Two towns in the Brazil-Colombia border have enhanced cooperation by integrating forces to efficiently deal with the diseases caused by the Aedes aegypti mosquito, Brazil's news agency Agencia Brasil reported on Tuesday.
The two towns of Brazil's Tabatinga and Colombia's Leticia have established a bilateral coordination and control office, in a bid to minimize the infestations escalated by the free flow of people in the area.
"Actions are not integrated now, but (will be) when we have materials and workers available. The perspective now is to carry out unique, integrated actions at a partnership level," said Bernardino Albuquerque, head of the Health Surveillance Agency in the Brazilian state of Amazonas.

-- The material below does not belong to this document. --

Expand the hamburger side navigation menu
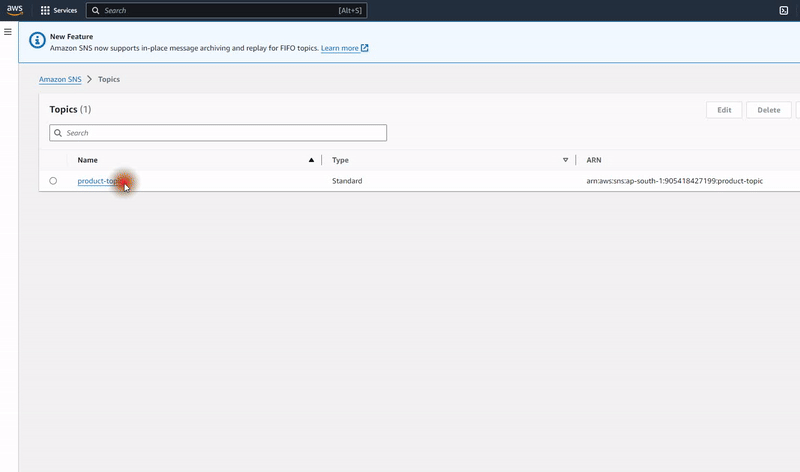Screen dimensions: 800x472 pyautogui.click(x=8, y=32)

He added that it will be useless to carry out actions to halt the mosquitoes' reproduction on the one side of the border and not do the same on the other side.

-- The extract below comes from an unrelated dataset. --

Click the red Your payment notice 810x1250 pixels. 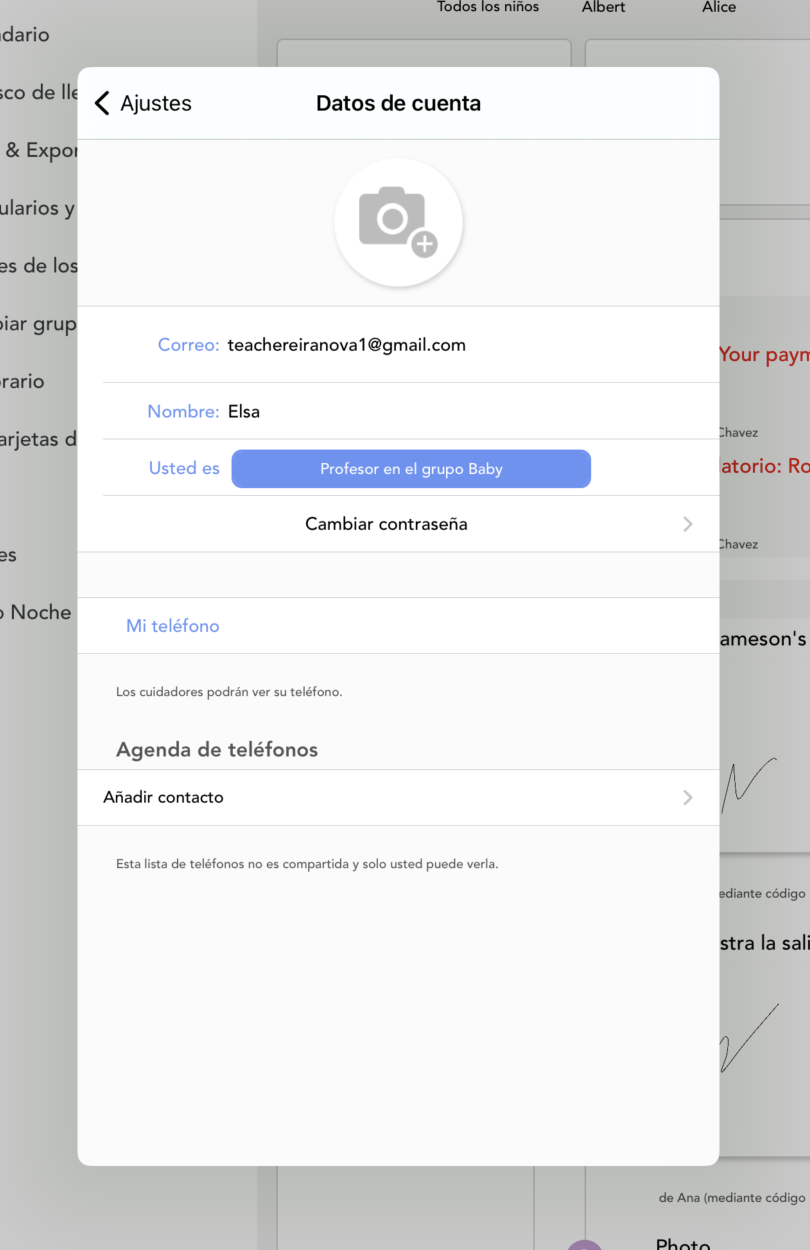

The Aedes aegypti mosquito can transmit a number of diseases, most notably dengue fever, chikungunya and zika virus.
Dengue, which in its hemorrhagic form can be lethal, usually does not have any lasting effects. However, the other two diseases, relatively new and thus more infectious in the South American continent, have less serious symptoms but much more dangerous side effects compared with Dengue.
Chikungunya fever can trigger in susceptible people the Guillan-Barre Syndrome, which basically means an inflammation of the nerves.
Moreover, babies born by the women infected with the zika virus during their gestation can suffer from microcephaly, which renders the babies with smaller cranium and developmental delays.